> [Records shown]
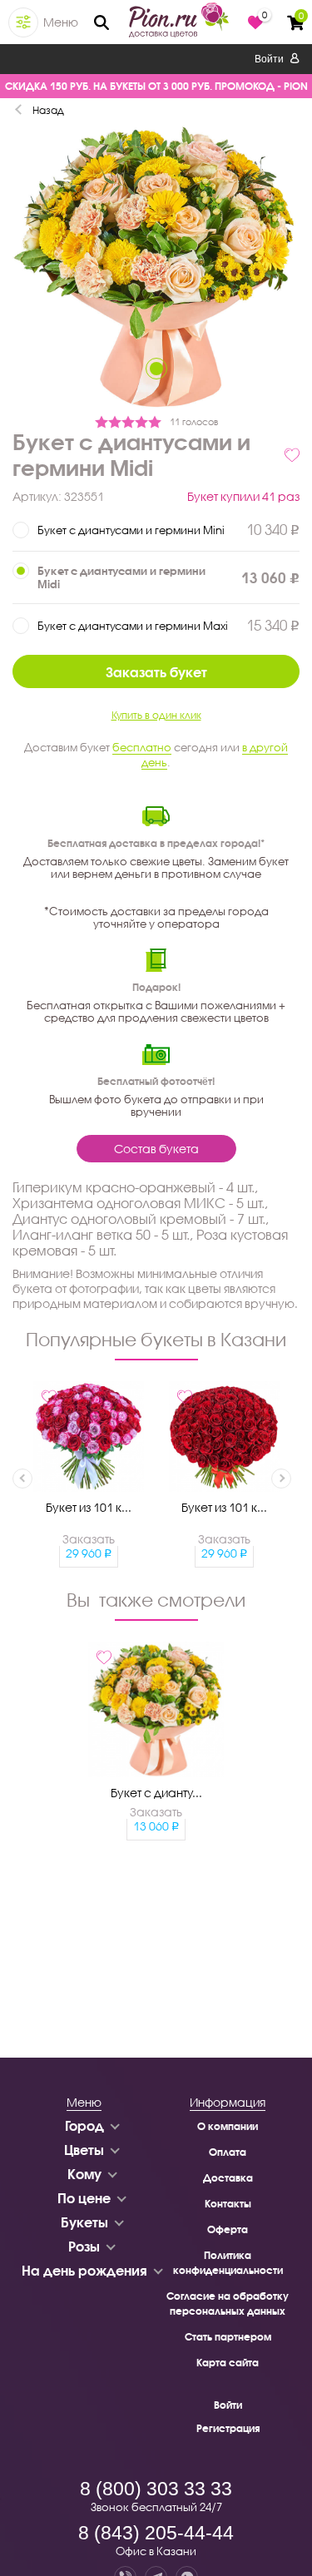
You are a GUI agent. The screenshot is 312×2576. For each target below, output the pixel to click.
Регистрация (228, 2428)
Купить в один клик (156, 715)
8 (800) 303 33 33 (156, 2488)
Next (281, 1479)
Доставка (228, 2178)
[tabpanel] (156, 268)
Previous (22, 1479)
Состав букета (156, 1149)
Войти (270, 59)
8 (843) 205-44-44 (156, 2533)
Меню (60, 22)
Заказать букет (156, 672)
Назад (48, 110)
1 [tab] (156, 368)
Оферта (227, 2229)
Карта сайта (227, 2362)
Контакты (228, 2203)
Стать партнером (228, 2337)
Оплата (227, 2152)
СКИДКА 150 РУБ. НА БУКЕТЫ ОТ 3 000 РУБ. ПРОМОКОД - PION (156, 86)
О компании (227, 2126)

> [Work task] Return the listing verbatim, pictures excluded.

> [Solution for this problem]
You are a GUI agent. The screenshot is 312×2576. For each target below, output the pixel to click.
Регистрация (228, 2428)
Купить в один клик (156, 715)
8 (800) 303 33 33 (156, 2488)
Next (281, 1479)
Доставка (228, 2178)
[tabpanel] (156, 268)
Previous (22, 1479)
Состав букета (156, 1149)
Войти (270, 59)
8 (843) 205-44-44 (156, 2533)
Меню (60, 22)
Заказать букет (156, 672)
Назад (48, 110)
1 [tab] (156, 368)
Оферта (227, 2229)
Карта сайта (227, 2362)
Контакты (228, 2203)
Стать партнером (228, 2337)
Оплата (227, 2152)
СКИДКА 150 РУБ. НА БУКЕТЫ ОТ 3 000 РУБ. ПРОМОКОД - PION (156, 86)
О компании (227, 2126)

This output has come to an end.